= Beginning of Section =

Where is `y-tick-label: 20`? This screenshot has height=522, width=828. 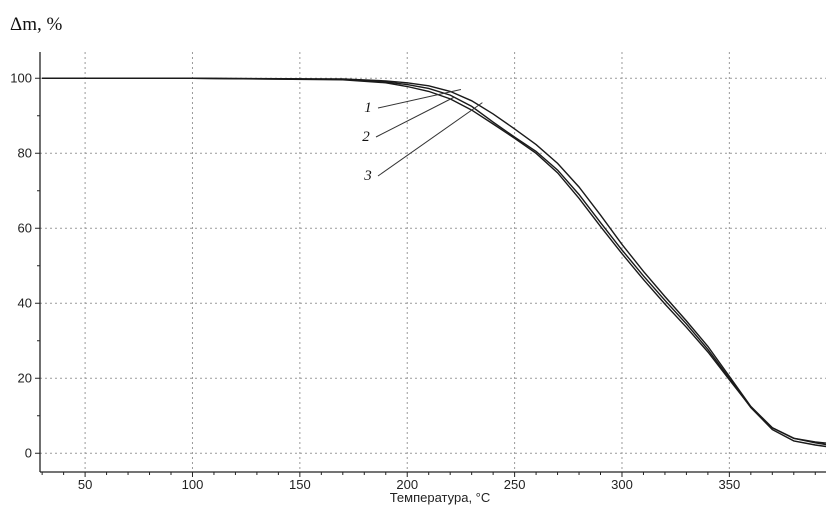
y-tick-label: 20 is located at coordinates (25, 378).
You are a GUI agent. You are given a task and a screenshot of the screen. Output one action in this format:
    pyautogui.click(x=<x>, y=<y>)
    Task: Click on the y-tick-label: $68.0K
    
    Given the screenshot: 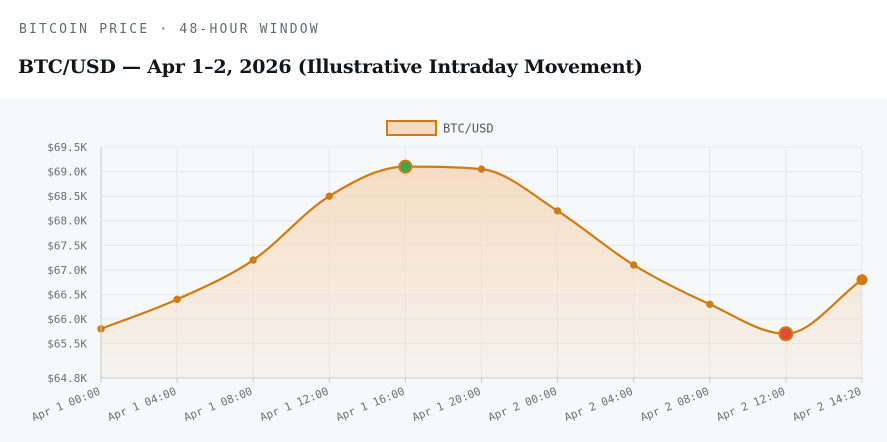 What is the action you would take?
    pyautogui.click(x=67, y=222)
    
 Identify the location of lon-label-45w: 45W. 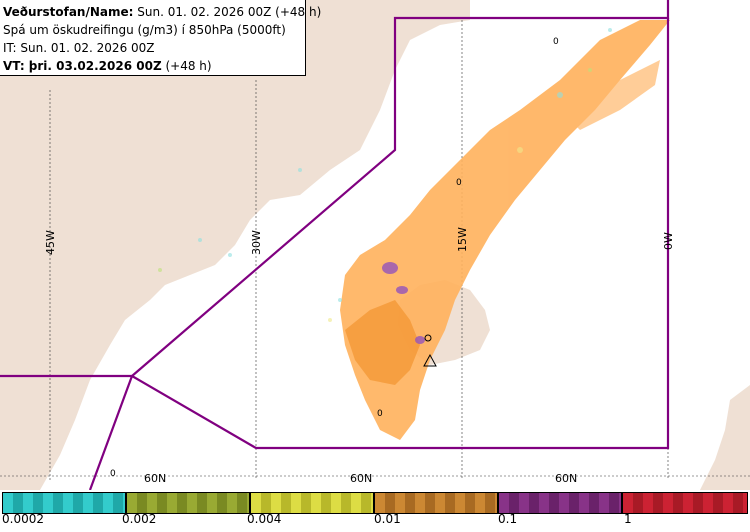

= End of Section =

--- ABOUT THIS EXERCISE ---
Starting at the beginning of the material and ending at the line that contains "y-tick-label: 20 is", write those lines out again with "screenshot" replaced by "image" and nothing else changed. Leave the pictures out of your answer.

--- WORKED SOLUTION ---
Where is `y-tick-label: 20`? This image has height=522, width=828. 
y-tick-label: 20 is located at coordinates (25, 378).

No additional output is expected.